Textabschnitt -
------------------------------------
Virtueller Protest: Ein Arbeitslosen-Oscar für "Life of Pi"

"Life of Pi" gewann den Oscar für die besten visuellen Effekte - dabei sitzen die Grafiker auf der Straße. Bei der Verleihung wurde ihr Protest unter den Roten Teppich gekehrt. Nun organisiert sich eine ganze empörte Branche im Netz - mit giftgrünem Anstrich.

Dieser Oscar war mehr als berechtigt: Bei der Preisverleihung am Sonntag erhielt der Ang-Lee-Film "Life of Pi" die Auszeichnung für die beeindruckendsten visuellen Effekte. Das Team, das hinter den Effekten steht, wird nun zum Symbol einer frustrierten Branche.

Im Film "Life of Pi" befinden sich der Junge Pi und ein bengalischer Tiger mehrere Wochen in einem Rettungsboot auf hoher See. Auch ein Zebra, ein Orang Utan und eine Hyäne sind mit an Bord. Gedreht wurde allerdings in einem Wassertank und auch nur mit Darsteller Suraj Sharma als Pi - die Tiere kamen komplett aus dem Rechner. "Das meiste, was sie sehen, ist unecht", verkündete Bill Westenhofer stolz auf der Oscar-Verleihung. Er zeichnete mit dem Team der Effektschmiede "Rhythm & Hues Studios" für den digitalen Zoo verantwortlich.
------------------------------------
Aufgabenstellung - Gib aus dem Text über „Life of Pi“ die Stelle von „Virtueller Protest: Ein“ bis einschließlich „einer frustrierten Branche.“ wortgetreu aus. Die Auflistung hat mit dem Text über „Life of Pi“ nichts zu tun.

Rohdaten -
------------------------------------
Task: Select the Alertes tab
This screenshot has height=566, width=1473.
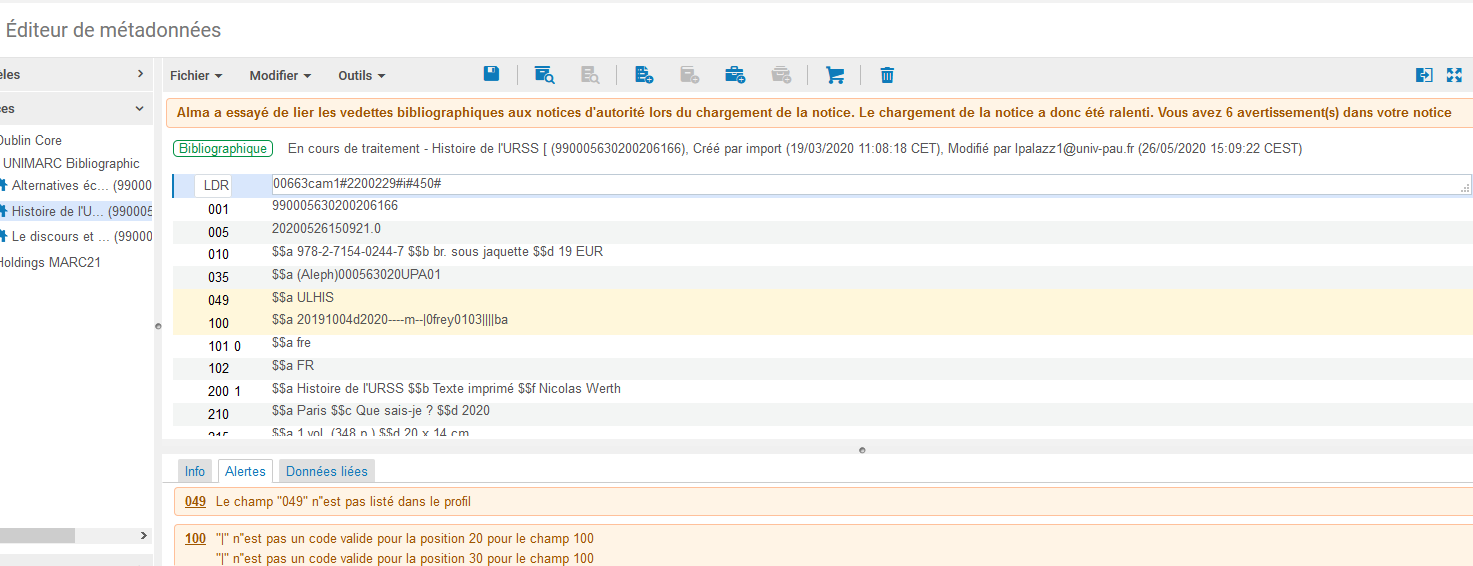Action: [245, 471]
------------------------------------
Vollständige Ausgabe -
Virtueller Protest: Ein Arbeitslosen-Oscar für "Life of Pi"

"Life of Pi" gewann den Oscar für die besten visuellen Effekte - dabei sitzen die Grafiker auf der Straße. Bei der Verleihung wurde ihr Protest unter den Roten Teppich gekehrt. Nun organisiert sich eine ganze empörte Branche im Netz - mit giftgrünem Anstrich.

Dieser Oscar war mehr als berechtigt: Bei der Preisverleihung am Sonntag erhielt der Ang-Lee-Film "Life of Pi" die Auszeichnung für die beeindruckendsten visuellen Effekte. Das Team, das hinter den Effekten steht, wird nun zum Symbol einer frustrierten Branche.